Every little bit helps with finances
Would you rather have your income go up by $68 or $17 a month?
“Is this a trick question, professor Dent?”
Good point. Let me rephrase that. If you are a Social Security recipient — or anyone else whose income increases are tied to inflation — would you rather have your income go up by $68 or $17 a month?
You may be surprised to know that if you are a Social Security recipient, you should be thrilled if your income is only going up $17 rather than $68. As of this writing, the Social Security Administration has not released the official increase for next year, but it appears it will be about 1.5 percent, or $17 a month for the average recipient. This will be the sixth lowest increase since 1975. Be prepared for many mainstream news stories about how the payment is only going up $17 and interviews with several recipients bemoaning this meager increase. In fact, though, this is fabulous news for Social Security recipients. Social Security payments only go up when the country has experienced inflation. Inflation is “a general increase in prices and fall in the purchasing value of money.” If our country experiences inflation of 1.5 percent, a candy bar that cost $1 at the beginning of the year will cost $1.015 for the same candy bar at the end of the year. Inflation is generally bad for our country.
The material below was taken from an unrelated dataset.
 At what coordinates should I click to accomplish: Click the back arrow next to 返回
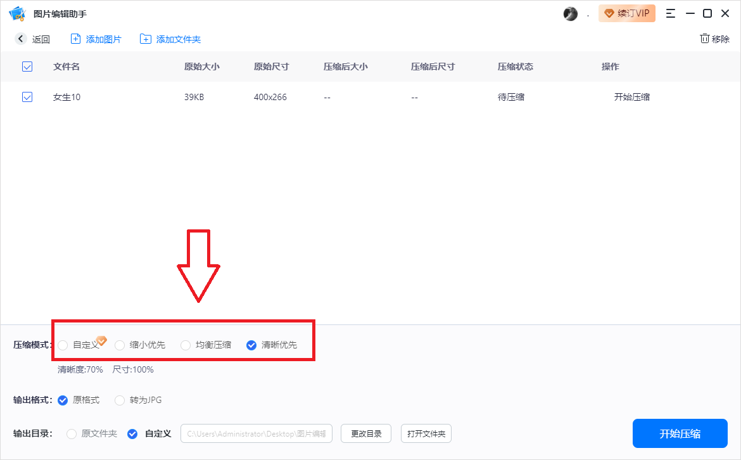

Inflation is especially bad for elderly people. Married senior citizens, who have an average net worth of $128,000 (not counting the equity in their home), are advised by financial professionals to keep most of their investment in “safe” CDs that are government insured. However, bank accounts, CDs and money market instruments typically suffer the worst when inflation occurs. “Real” assets such as stocks and real estate tend to keep better pace with inflation. Moreover, inflation is bad for lenders but great for borrowers. Borrowers get to repay their loans with dollars that are worth less. Senior citizens are far more likely to be lenders than borrowers. They may, for example, have paid off their mortgage, sold their family house, and downsized to a smaller home. When selling the big house, they may have created a partial or full mortgage for the buyer.
Let’s use an example to illustrate the problem of inflation for a retiree. Using round numbers, if a retiree has a CD with $100,000 at the beginning of the year, and it earns 2 percent and there is 1.5 percent inflation, she will have gained $500 of purchasing power from the investment and gained $204 ($17/month for 12 months) in income for a total gain of $704. If that same retiree bought the same CD, but there was 4.5 percent inflation, she would have lost $2,500 of purchasing power from the investment and gained $612 (her Social Security cost of living increase would be 4.5 percent, $51/month for 12 months) for a total loss of $1,888. So, even though the retiree would have received a larger Social Security check, she would have had less overall purchasing power. Of course, we can’t eat or wear money, so what is important to us is not how much money we have, but what that amount of money can purchase.
So, when you see, read or hear the mainstream news reports that imply this small increase in Social Security payment is bad news, give them a little chuckle, because you know better.
Eric B. Dent, a Lumberton resident, is a business professor at Fayetteville State University.